▶ [TASK PROMPT]: Could you copy every line of the data that contains "computer"?

▶ [DATASET RECORDS]:
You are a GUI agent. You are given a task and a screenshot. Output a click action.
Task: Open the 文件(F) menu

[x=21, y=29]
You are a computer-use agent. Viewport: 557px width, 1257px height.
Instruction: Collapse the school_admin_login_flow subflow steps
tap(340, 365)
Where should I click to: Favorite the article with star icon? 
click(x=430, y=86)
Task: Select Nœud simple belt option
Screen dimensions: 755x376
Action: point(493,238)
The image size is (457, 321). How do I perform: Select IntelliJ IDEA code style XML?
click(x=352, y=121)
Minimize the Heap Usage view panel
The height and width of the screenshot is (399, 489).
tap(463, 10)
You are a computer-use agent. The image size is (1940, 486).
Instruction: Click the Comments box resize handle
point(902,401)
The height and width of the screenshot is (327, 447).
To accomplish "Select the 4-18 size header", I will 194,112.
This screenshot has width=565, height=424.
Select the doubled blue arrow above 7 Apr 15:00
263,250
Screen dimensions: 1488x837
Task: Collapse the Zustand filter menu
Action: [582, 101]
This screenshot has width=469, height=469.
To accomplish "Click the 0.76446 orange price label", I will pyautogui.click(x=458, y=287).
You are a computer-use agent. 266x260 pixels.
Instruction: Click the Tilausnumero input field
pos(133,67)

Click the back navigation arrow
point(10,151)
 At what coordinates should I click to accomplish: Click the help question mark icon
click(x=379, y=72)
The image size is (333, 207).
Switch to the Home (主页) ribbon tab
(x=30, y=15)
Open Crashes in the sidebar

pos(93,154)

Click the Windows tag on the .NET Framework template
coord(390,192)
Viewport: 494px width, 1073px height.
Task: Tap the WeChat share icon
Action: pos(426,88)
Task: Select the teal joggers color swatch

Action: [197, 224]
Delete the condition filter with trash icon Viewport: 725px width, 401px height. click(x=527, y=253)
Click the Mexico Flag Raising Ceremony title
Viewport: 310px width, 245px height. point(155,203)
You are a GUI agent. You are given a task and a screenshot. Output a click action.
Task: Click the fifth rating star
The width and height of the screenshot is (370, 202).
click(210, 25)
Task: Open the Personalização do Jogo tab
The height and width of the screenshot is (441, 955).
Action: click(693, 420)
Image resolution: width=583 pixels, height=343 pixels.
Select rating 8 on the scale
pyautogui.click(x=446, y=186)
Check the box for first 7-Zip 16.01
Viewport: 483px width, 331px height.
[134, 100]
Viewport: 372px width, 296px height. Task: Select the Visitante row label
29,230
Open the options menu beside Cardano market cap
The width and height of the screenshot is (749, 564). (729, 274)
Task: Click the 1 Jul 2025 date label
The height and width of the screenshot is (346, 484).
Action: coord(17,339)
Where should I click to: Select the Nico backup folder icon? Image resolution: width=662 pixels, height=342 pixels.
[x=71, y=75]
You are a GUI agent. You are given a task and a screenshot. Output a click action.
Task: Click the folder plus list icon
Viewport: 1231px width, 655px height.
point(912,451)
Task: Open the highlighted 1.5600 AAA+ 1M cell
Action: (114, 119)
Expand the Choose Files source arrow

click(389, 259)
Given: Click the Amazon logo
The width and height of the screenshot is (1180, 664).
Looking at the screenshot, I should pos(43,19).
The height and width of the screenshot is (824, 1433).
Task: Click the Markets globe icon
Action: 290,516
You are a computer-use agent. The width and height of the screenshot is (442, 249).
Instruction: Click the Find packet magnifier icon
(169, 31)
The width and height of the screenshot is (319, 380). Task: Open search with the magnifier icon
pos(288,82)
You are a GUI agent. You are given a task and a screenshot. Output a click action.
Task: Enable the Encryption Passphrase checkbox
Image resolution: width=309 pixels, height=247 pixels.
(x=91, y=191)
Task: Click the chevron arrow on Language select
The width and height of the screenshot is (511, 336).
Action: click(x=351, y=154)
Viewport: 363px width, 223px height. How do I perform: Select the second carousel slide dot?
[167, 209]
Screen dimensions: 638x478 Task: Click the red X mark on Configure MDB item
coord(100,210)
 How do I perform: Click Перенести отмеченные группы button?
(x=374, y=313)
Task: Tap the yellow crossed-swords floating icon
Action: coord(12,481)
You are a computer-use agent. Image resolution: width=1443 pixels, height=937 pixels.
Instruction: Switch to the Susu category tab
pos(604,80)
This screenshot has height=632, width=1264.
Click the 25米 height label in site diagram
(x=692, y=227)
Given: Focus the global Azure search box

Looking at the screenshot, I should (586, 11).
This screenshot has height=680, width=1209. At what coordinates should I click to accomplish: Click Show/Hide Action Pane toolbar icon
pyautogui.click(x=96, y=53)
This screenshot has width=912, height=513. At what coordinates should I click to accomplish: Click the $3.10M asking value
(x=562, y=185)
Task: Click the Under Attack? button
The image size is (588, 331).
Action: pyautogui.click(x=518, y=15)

▶ [RESULT OF THIS EXERCISE]:
You are a computer-use agent. Viewport: 557px width, 1257px height.
You are a computer-use agent. The image size is (1940, 486).
You are a computer-use agent. 266x260 pixels.
You are a computer-use agent. The width and height of the screenshot is (442, 249).
You are a computer-use agent. Image resolution: width=1443 pixels, height=937 pixels.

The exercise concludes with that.